Adam took the position that people had been using drugs to control their moods for millennia, ever since the primal discovery of the intoxicating effects of fermented grains and the hallucinogenic effects of certain fungi. Organic chemistry had made that kind of artificial intervention far more sophisticated, eventually leading to the invention of the first- and second-generation anti-depressants. It was inevitable, he argued, that genomic augmentation would lead to a further order of sophistication, ensuring not only that people would never have to feel miserable again if they didn’t want to, but that they could actually employ artificial happiness as a carrot to encourage them in productive endeavor.
“That’s the beauty of it, you see,” he told her, when he still thought or hoped, that he could make his point by the sheer force of reason. “The problem with TGADs is that all they do is make people feel good, with no regard to circumstances. They’re just the latest opium of the people, blotting out the pain and misery of poverty and failure with blunt neurochemical instruments. They take away incentives, facilitating bliss in ignorance. PIAs are different. PIAs recognize and accommodate the fundamental principle that feeling good—happiness, joy, pleasure, or whatever label you care to use—ought to be
earned,
as a reward for some task completed, some artistry attained. What PIAs do is enhance the neural pathways that connect the pleasure areas in the brain with purposive action, with physical and intellectual accomplishment. They guarantee that people can take an entirely proper delight in the results of their creativity, and an entirely appropriate pleasure in the products of their labor. Whereas TGADs drag their users down, forging a society of modern lotus-eaters, PIAs will lift their users up, reopening the road to Utopia.”
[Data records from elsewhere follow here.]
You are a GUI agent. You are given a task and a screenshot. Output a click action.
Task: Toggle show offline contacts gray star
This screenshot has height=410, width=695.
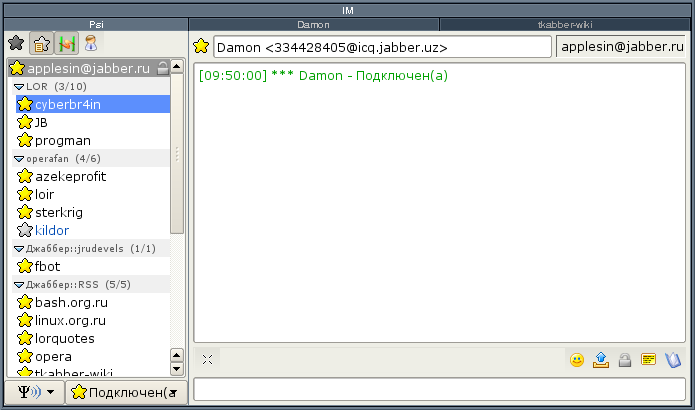click(x=16, y=43)
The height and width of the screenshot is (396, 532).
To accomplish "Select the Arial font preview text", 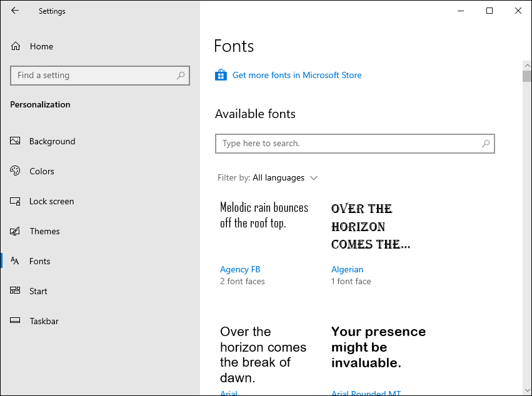I will click(263, 354).
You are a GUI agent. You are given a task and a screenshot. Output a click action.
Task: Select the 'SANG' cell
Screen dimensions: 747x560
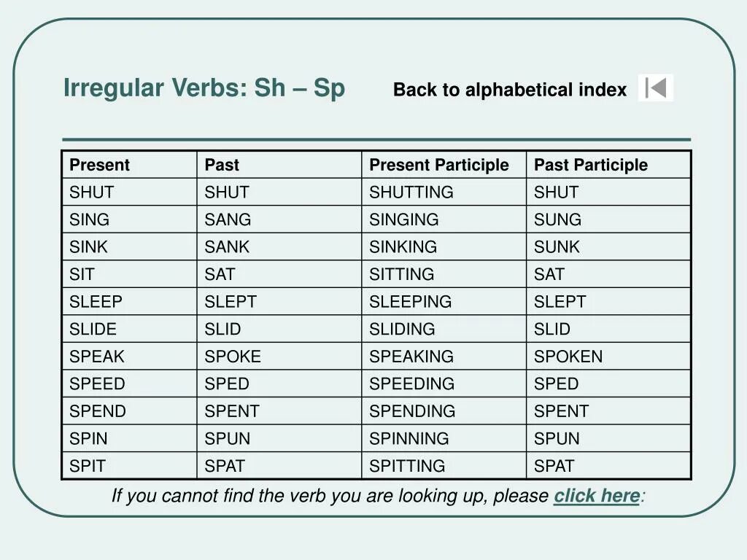click(227, 220)
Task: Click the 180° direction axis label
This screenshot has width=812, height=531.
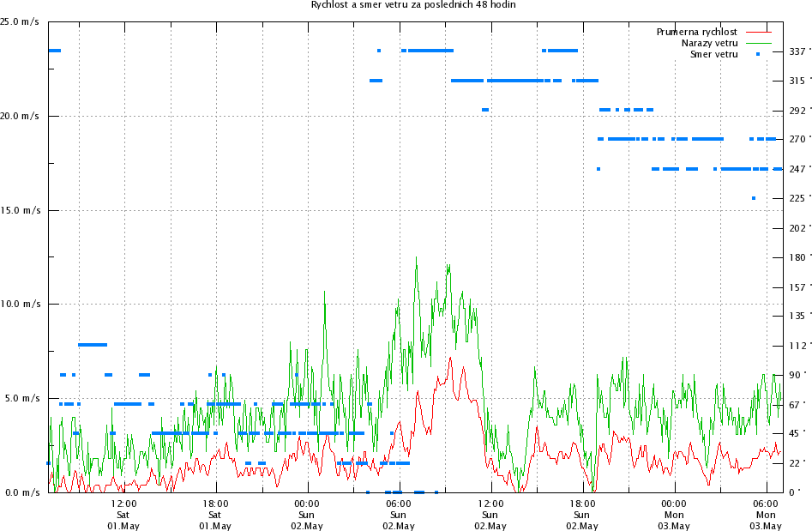Action: tap(797, 257)
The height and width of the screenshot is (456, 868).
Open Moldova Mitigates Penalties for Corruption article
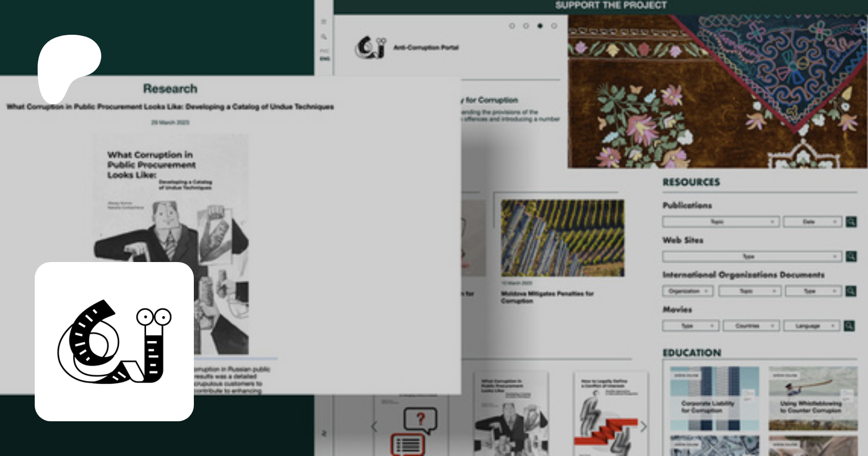(547, 297)
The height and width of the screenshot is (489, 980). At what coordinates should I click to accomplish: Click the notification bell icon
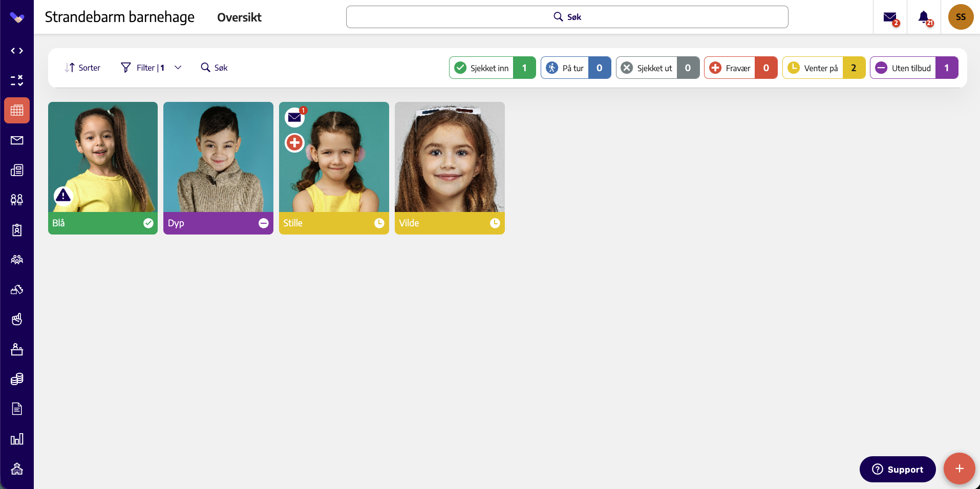pyautogui.click(x=924, y=17)
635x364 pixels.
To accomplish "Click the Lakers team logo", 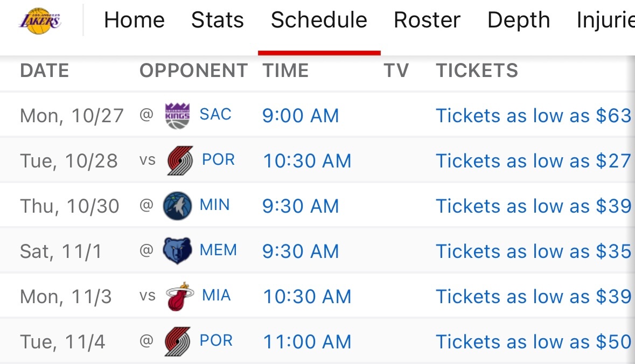I will coord(40,21).
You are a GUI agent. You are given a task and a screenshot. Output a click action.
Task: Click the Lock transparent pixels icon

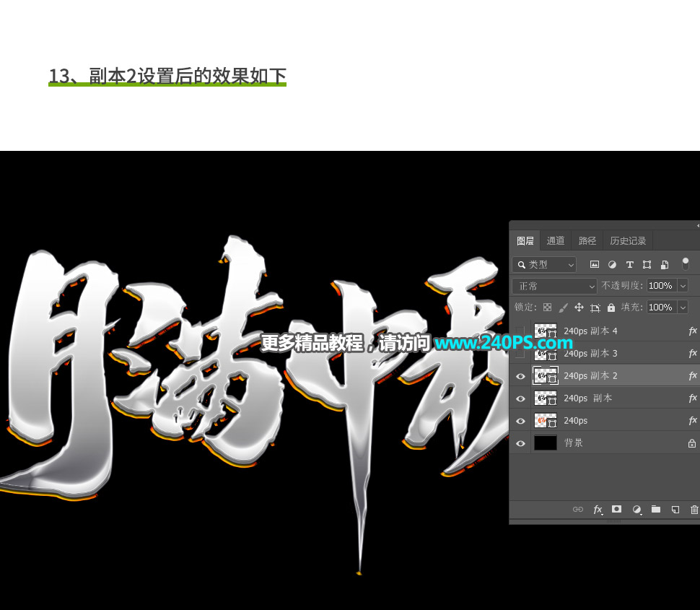pos(548,307)
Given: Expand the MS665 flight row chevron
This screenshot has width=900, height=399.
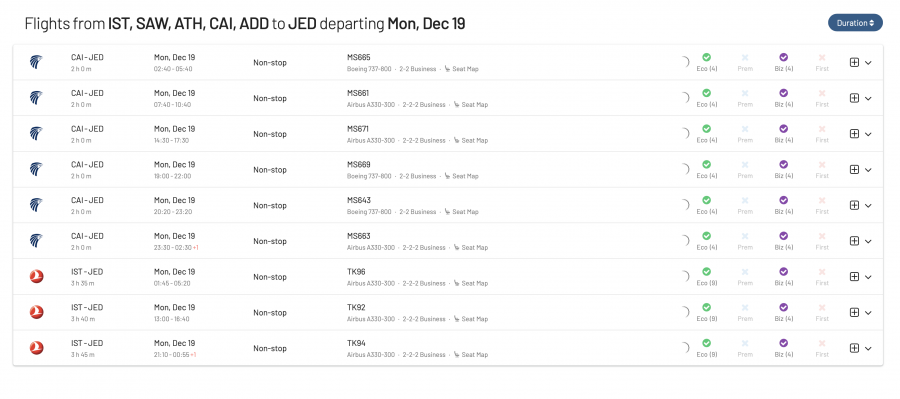Looking at the screenshot, I should click(x=868, y=63).
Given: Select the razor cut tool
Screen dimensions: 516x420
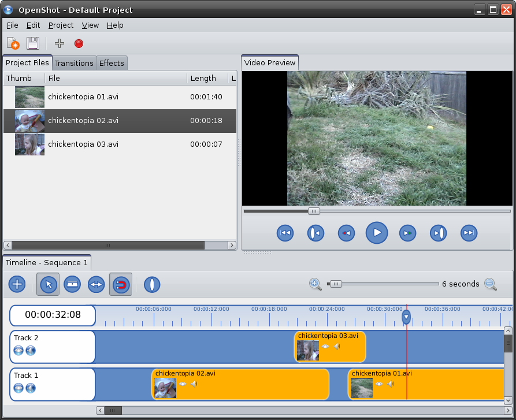Looking at the screenshot, I should point(72,284).
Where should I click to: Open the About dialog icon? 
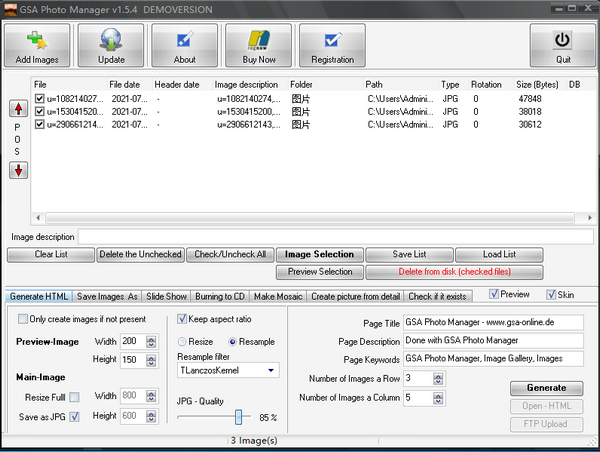(x=185, y=41)
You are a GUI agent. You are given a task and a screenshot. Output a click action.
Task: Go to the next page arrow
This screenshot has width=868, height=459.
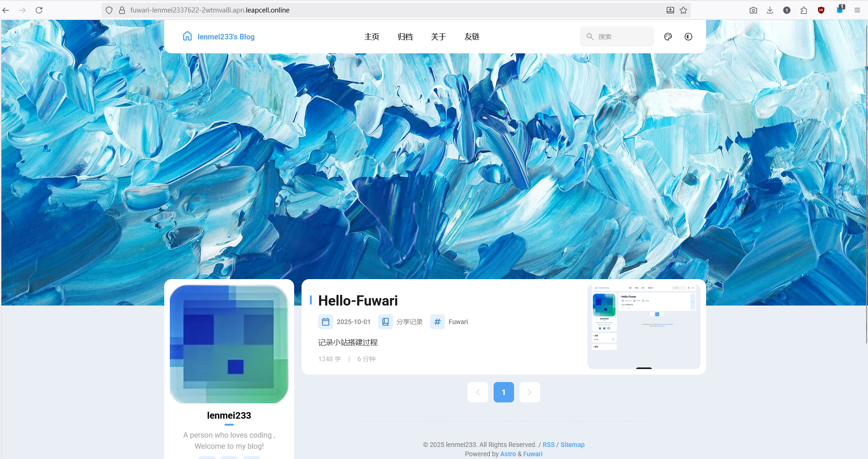click(529, 392)
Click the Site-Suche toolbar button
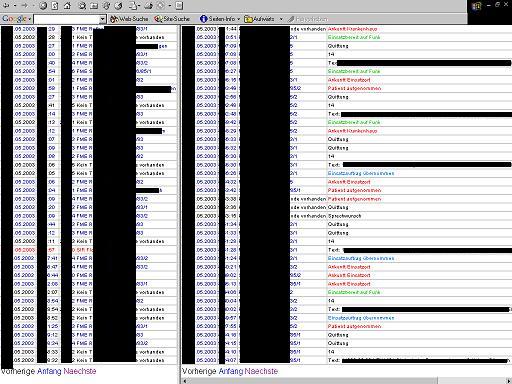 pyautogui.click(x=172, y=19)
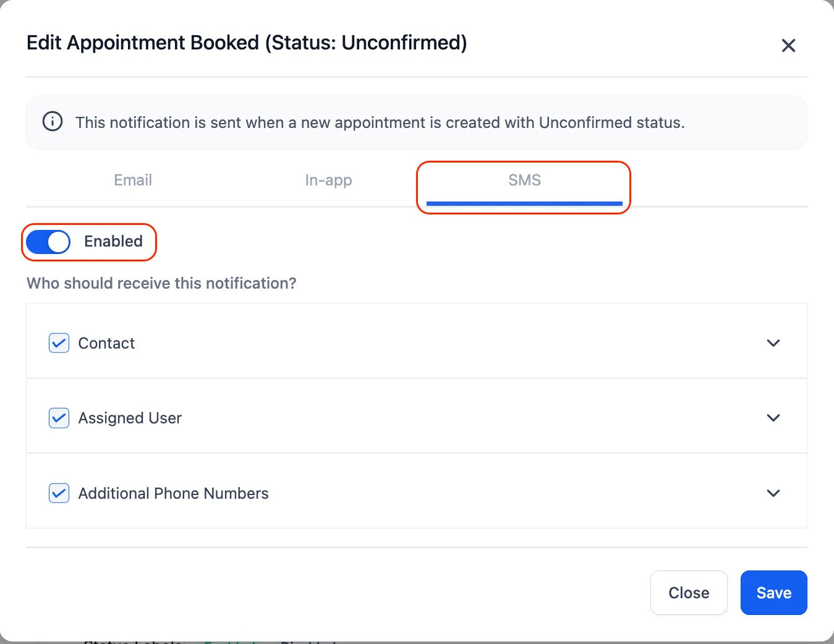The height and width of the screenshot is (644, 834).
Task: Click the Additional Phone Numbers label text
Action: (173, 493)
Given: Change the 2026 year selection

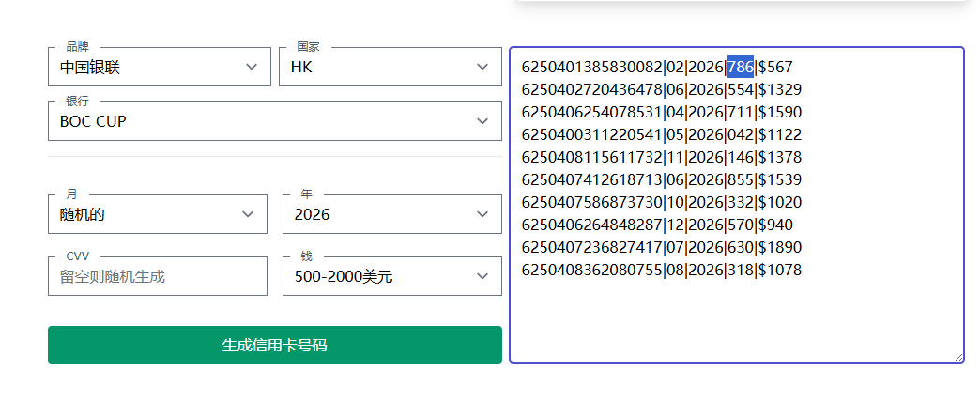Looking at the screenshot, I should point(391,214).
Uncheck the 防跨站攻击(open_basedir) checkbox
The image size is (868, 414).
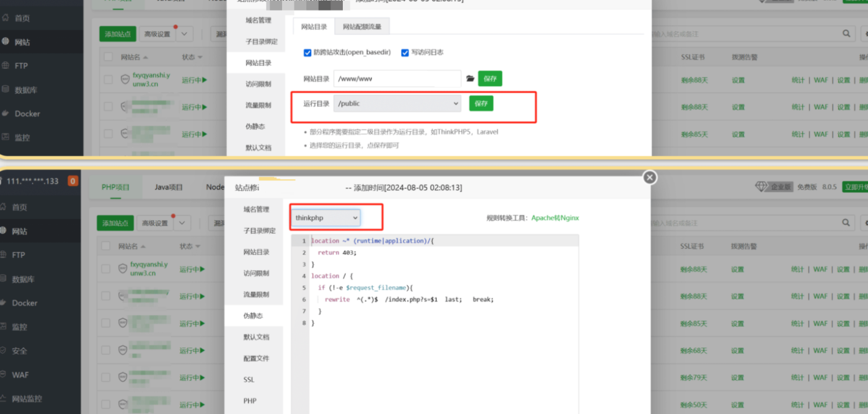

“That’s a foolishly optimistic expectation, Adam,” was Lilith’s bitter riposte. “These things have more in common with the old nicotine patches than mere appearance. What they’re peddling is poison; while pretending to help us free ourselves from addiction, they’re actually feeding and enhancing addiction. We’ve grown used to thinking of TGAD reliance as the ultimate in addiction, but that’s because we couldn’t see PIA coming. You can trumpet all the slogans you want, but at the end of the day, all PIAs offer is the opportunity to become happier workaholics. When you talk about enhancing the neural pathways connecting to the pleasure areas in the brain, you mean that it will intensify the rewards associated with the pathways that are already there, not that it will encourage the development of new pathways. In fact, it will discourage the development of new pathways, preventing the further elaboration and sophistication of an individual’s spectrum of rewards. PIA isn’t a road-map to Utopia, Adam; it’s a recipe for a society of obsessive-compulsive freaks who rejoice in their obsessivecompulsiveness.”